• Task prompt: Whatever appears in the records apart from pictures must be reproduced exactly.

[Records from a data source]

[Start of Attachment]

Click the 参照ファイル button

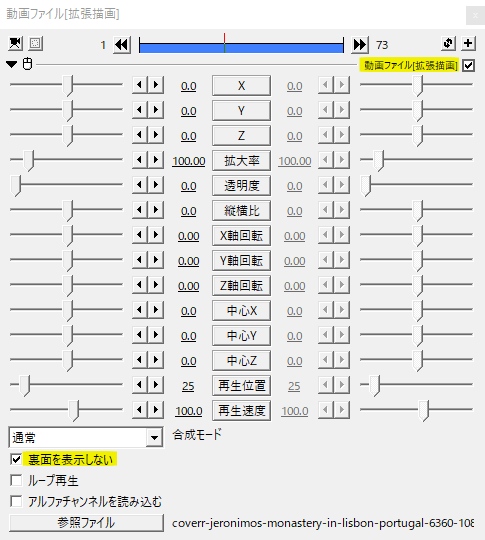86,523
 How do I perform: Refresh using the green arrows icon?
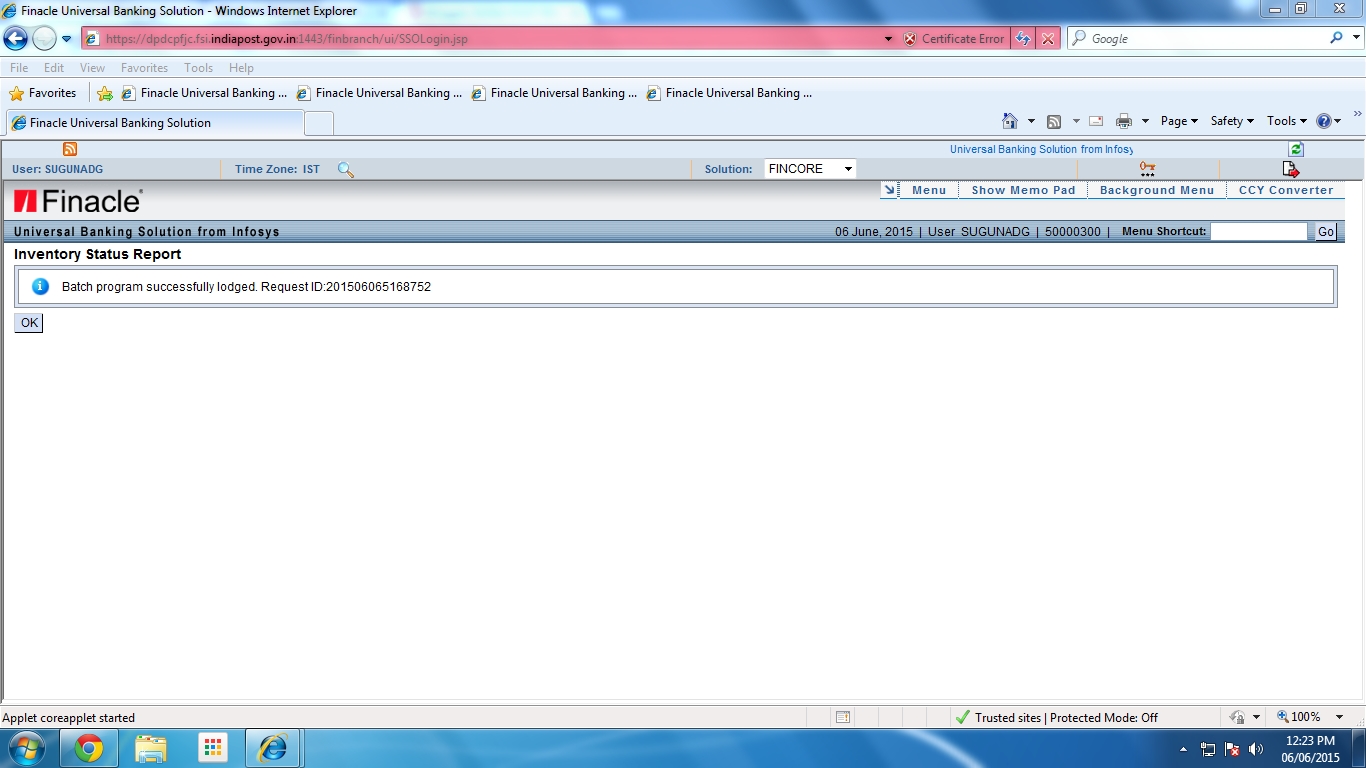pos(1295,148)
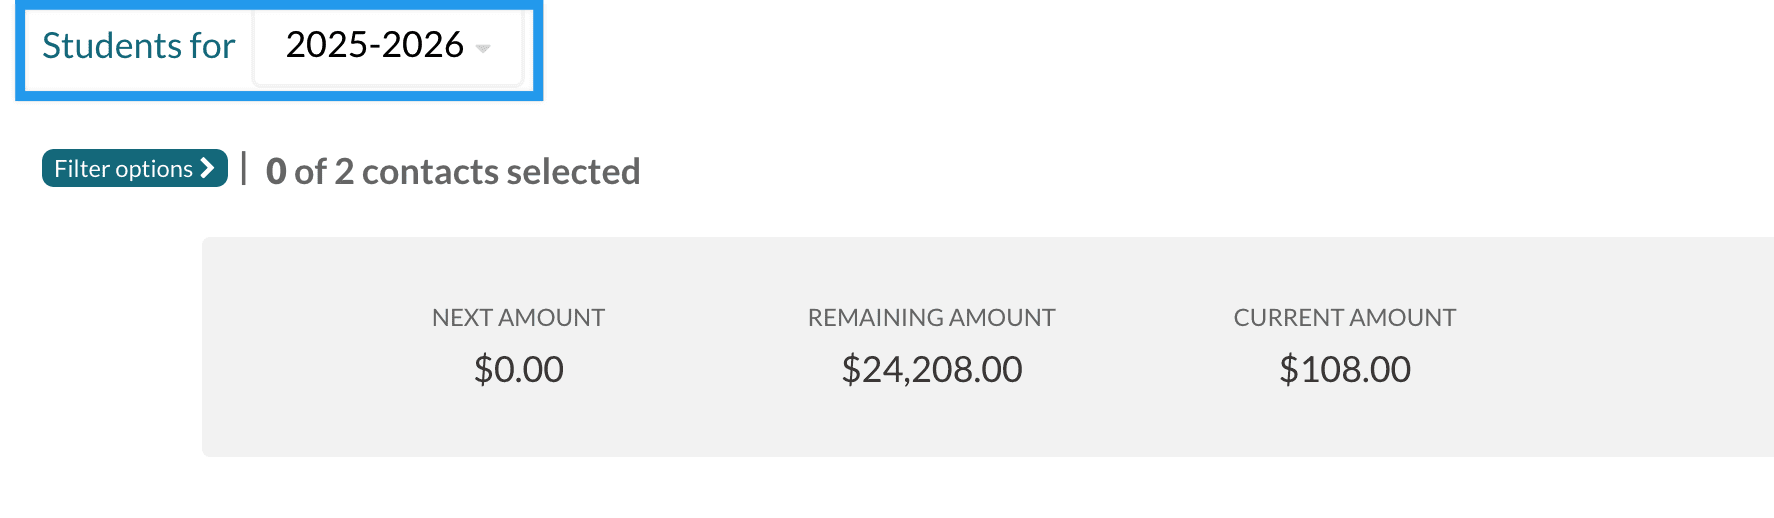This screenshot has width=1774, height=518.
Task: Select the CURRENT AMOUNT label
Action: 1344,318
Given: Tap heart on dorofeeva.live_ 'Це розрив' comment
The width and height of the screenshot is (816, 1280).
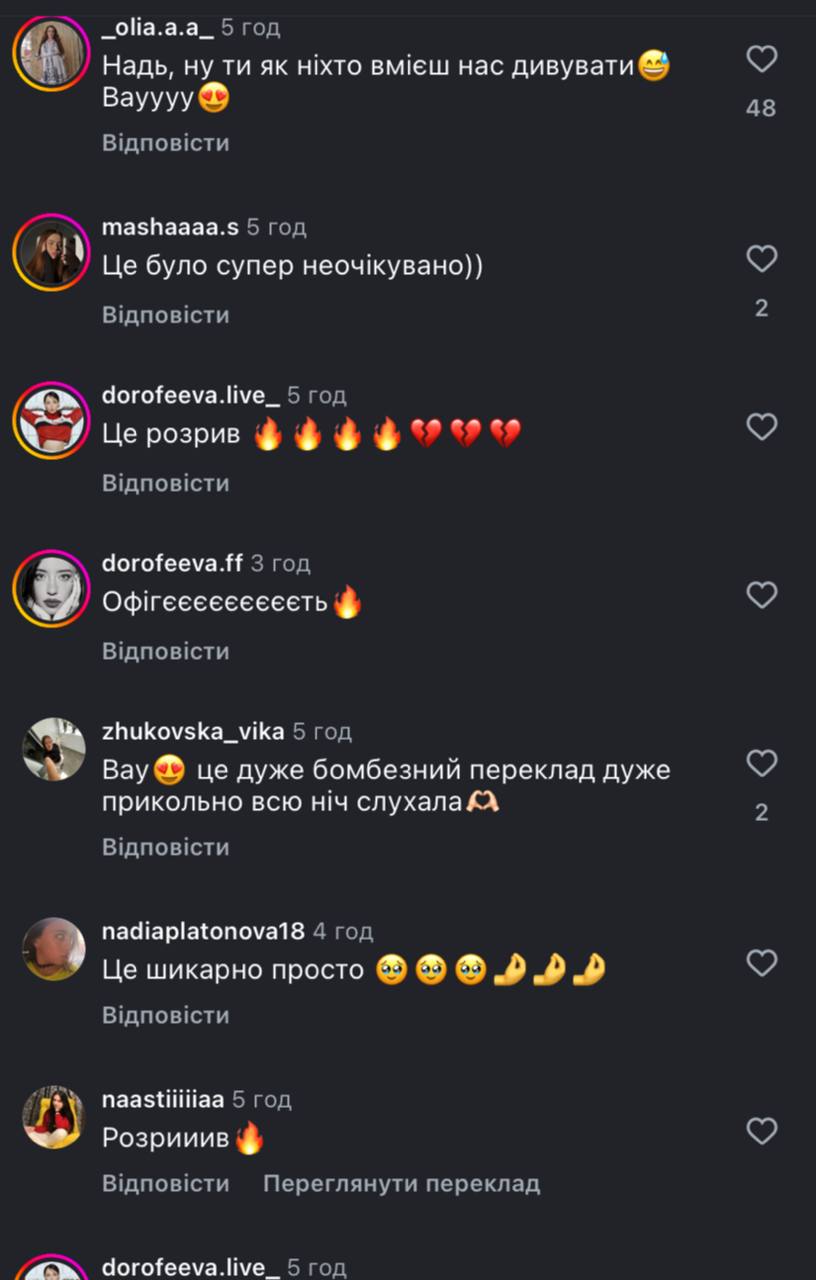Looking at the screenshot, I should click(x=762, y=428).
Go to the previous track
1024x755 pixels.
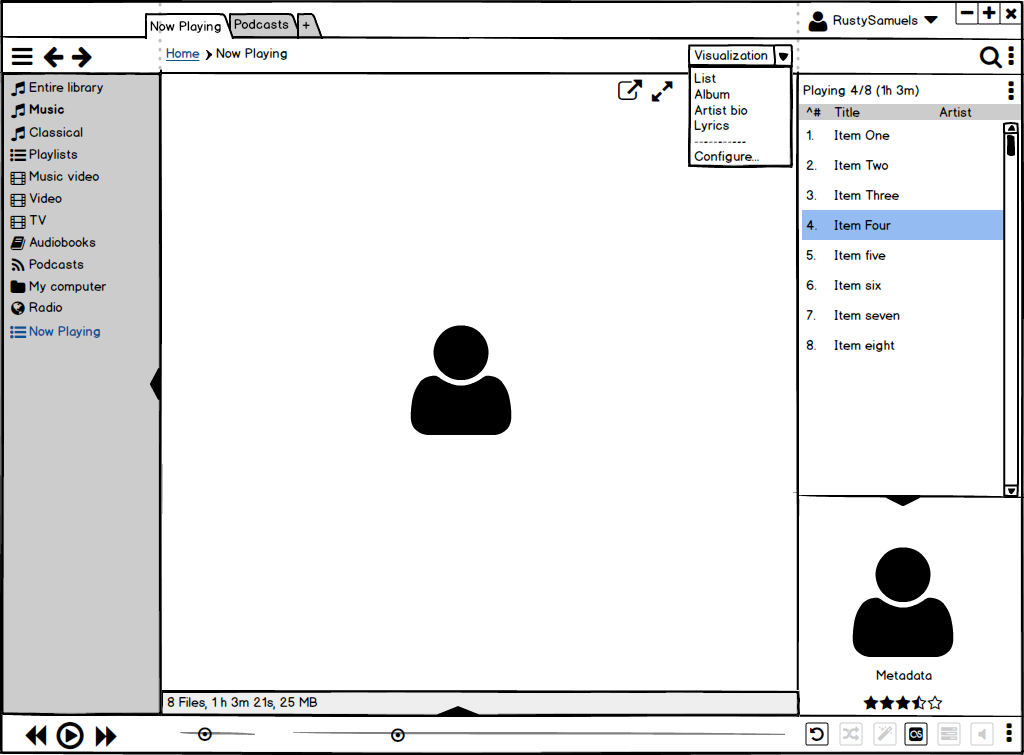(x=36, y=736)
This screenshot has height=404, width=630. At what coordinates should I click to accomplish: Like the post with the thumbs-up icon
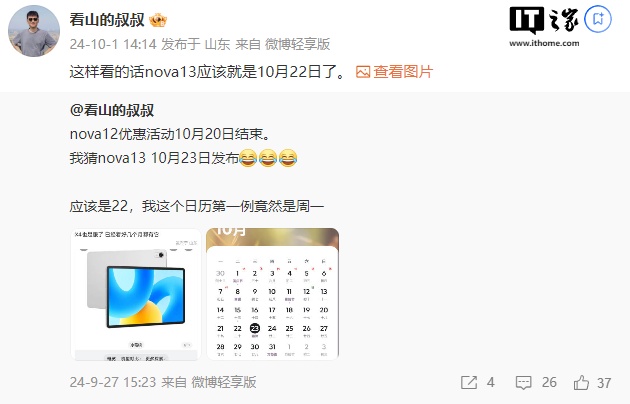click(581, 383)
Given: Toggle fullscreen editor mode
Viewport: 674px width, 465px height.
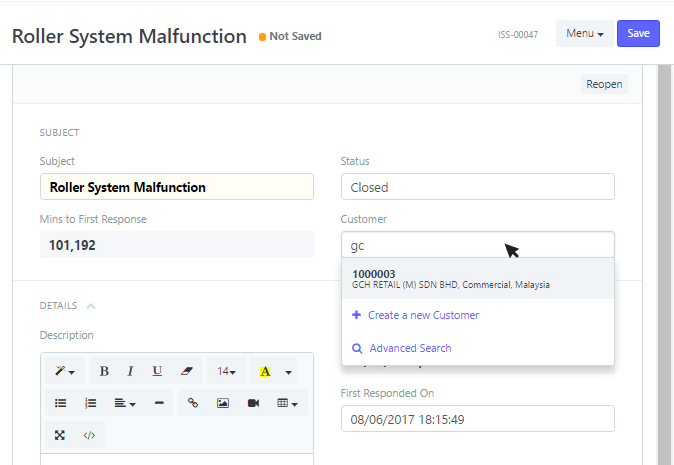Looking at the screenshot, I should point(60,435).
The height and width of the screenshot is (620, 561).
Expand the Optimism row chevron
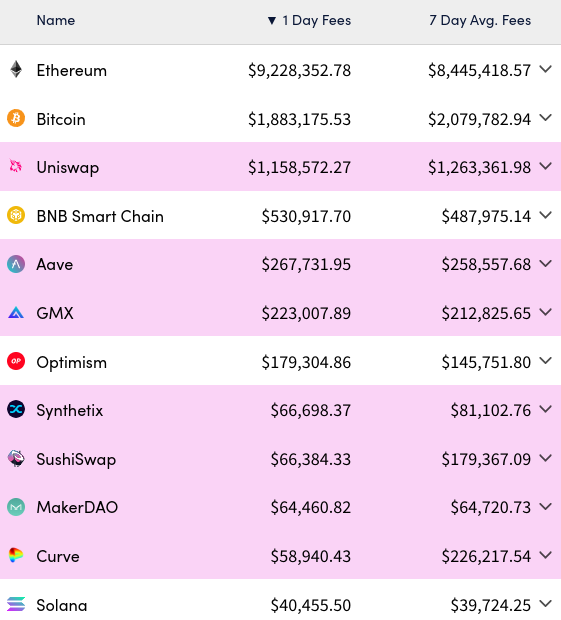[x=546, y=361]
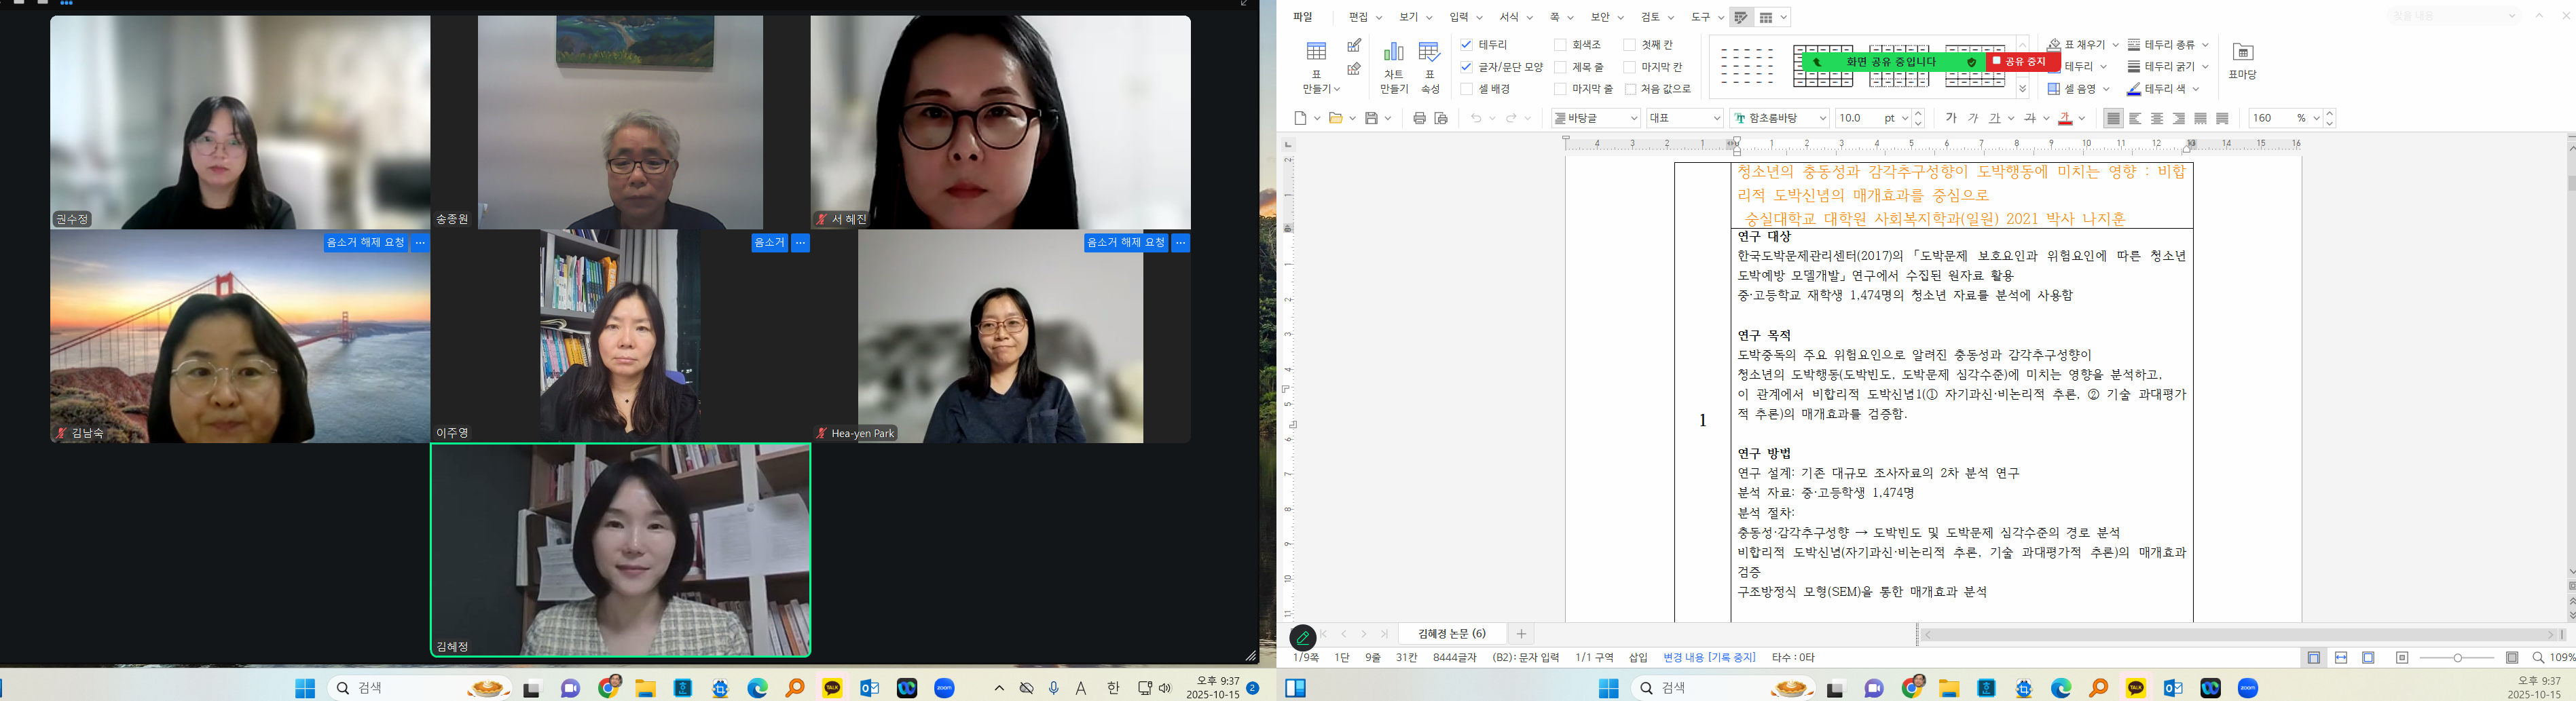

[End of Attachment]

• Task solution:
Click the 参照ファイル button

86,523
 How do I perform: Refresh using the green arrows icon?
pos(1295,148)
This screenshot has width=1774, height=518.
Task: Select the CURRENT AMOUNT label
Action: 1344,318
Given: Tap heart on dorofeeva.live_ 'Це розрив' comment
The width and height of the screenshot is (816, 1280).
Looking at the screenshot, I should click(x=762, y=428).
Go to the previous track
1024x755 pixels.
(x=36, y=736)
This screenshot has height=404, width=630. At what coordinates should I click to accomplish: Like the post with the thumbs-up icon
click(581, 383)
Given: Toggle fullscreen editor mode
Viewport: 674px width, 465px height.
Looking at the screenshot, I should point(60,435).
The height and width of the screenshot is (620, 561).
Expand the Optimism row chevron
[x=546, y=361]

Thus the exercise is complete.